_YOUR INSTRUCTIONS_.
Whatever lies between the line with "Given: Click the 播放伴奏 accompaniment icon" and the end of the data, both included, must be copied exactly and without pictures.

##### PROVIDED MATERIAL #####

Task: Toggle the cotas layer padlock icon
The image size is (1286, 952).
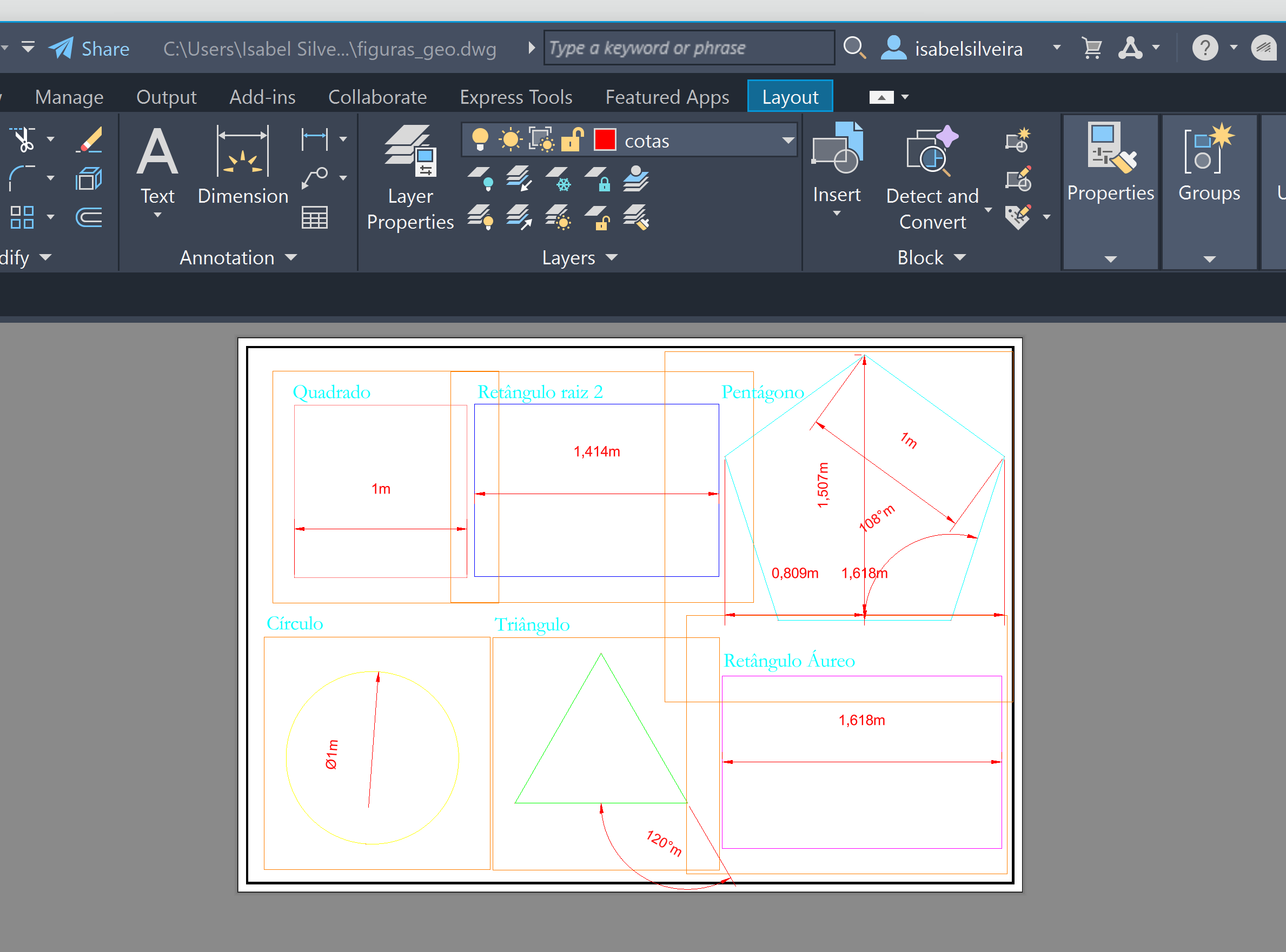Action: pyautogui.click(x=572, y=140)
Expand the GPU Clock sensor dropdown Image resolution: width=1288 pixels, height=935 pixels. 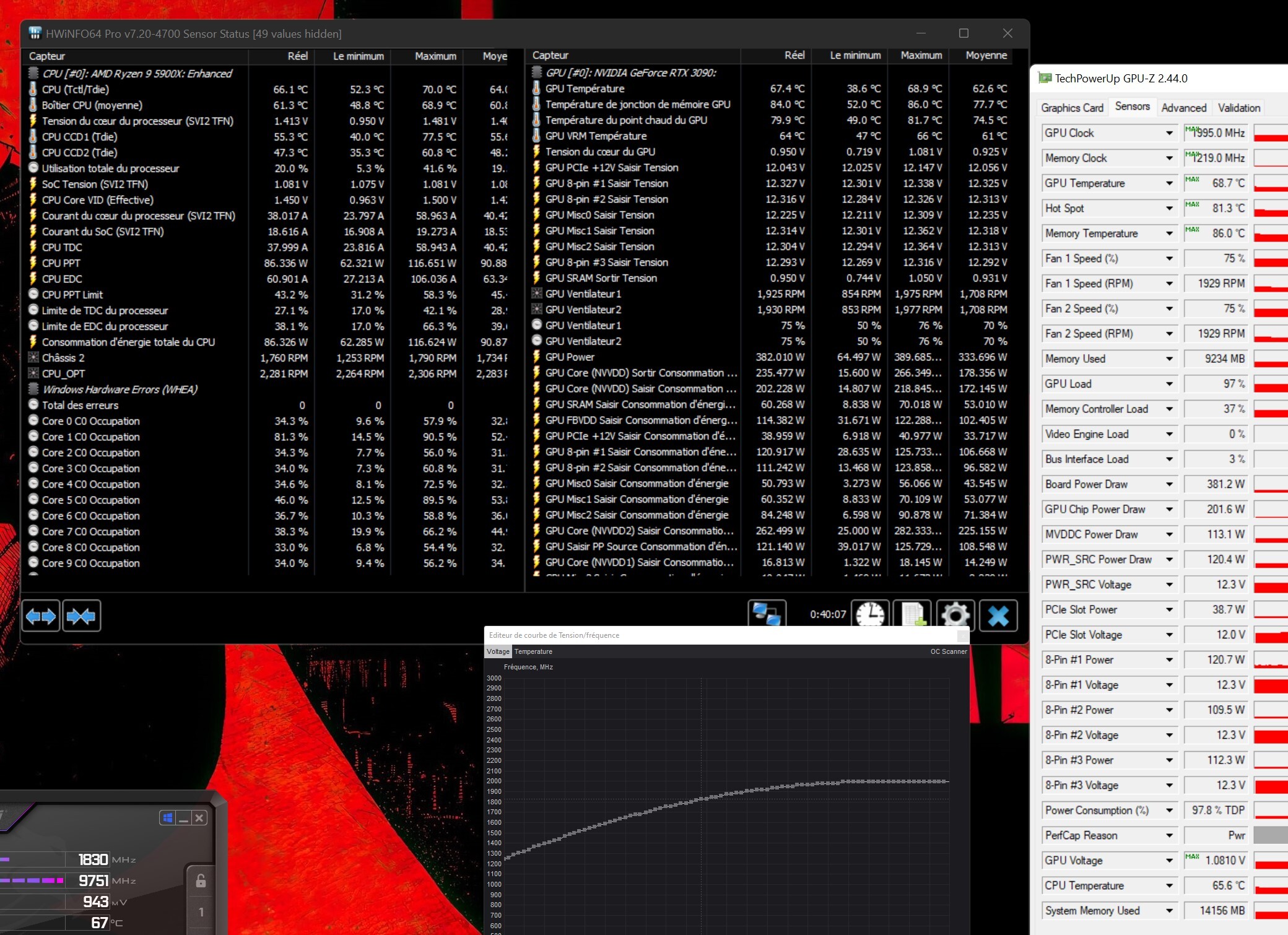1168,133
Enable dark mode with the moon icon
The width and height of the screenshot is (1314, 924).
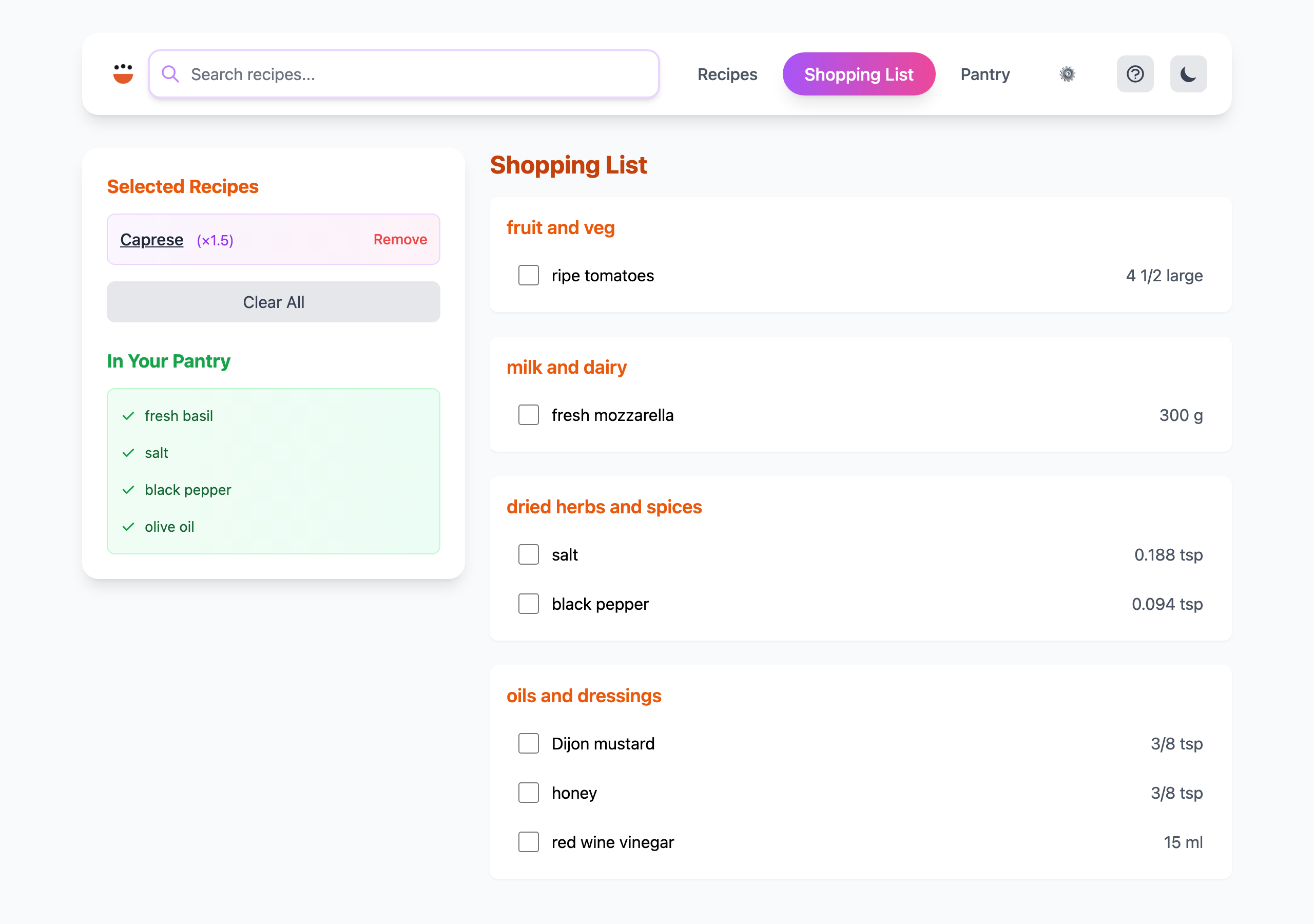coord(1188,73)
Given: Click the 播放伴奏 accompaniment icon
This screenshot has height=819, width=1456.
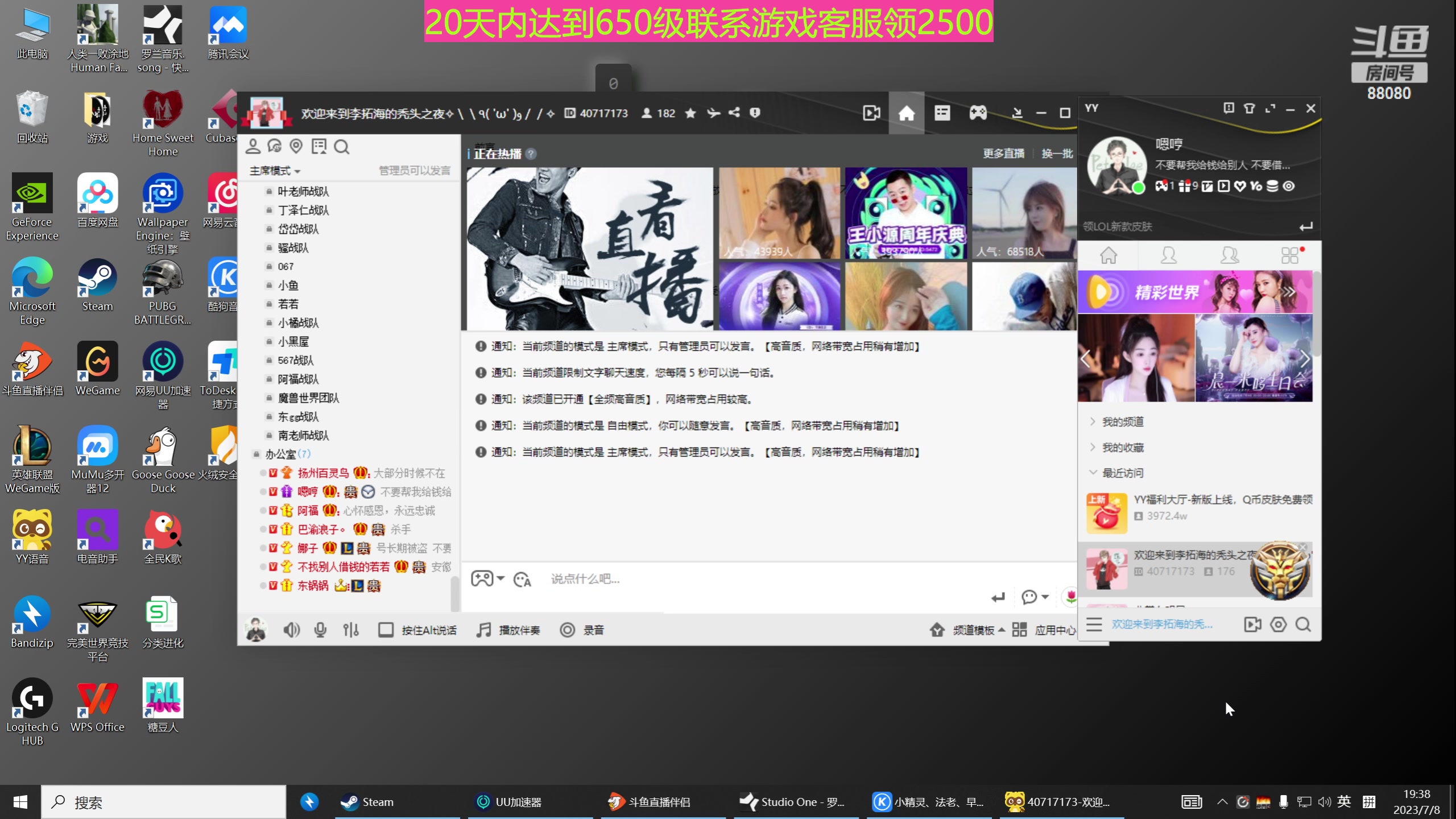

#####

_RESPONSE TO THE TASK_.
Given: Click the 播放伴奏 accompaniment icon
This screenshot has height=819, width=1456.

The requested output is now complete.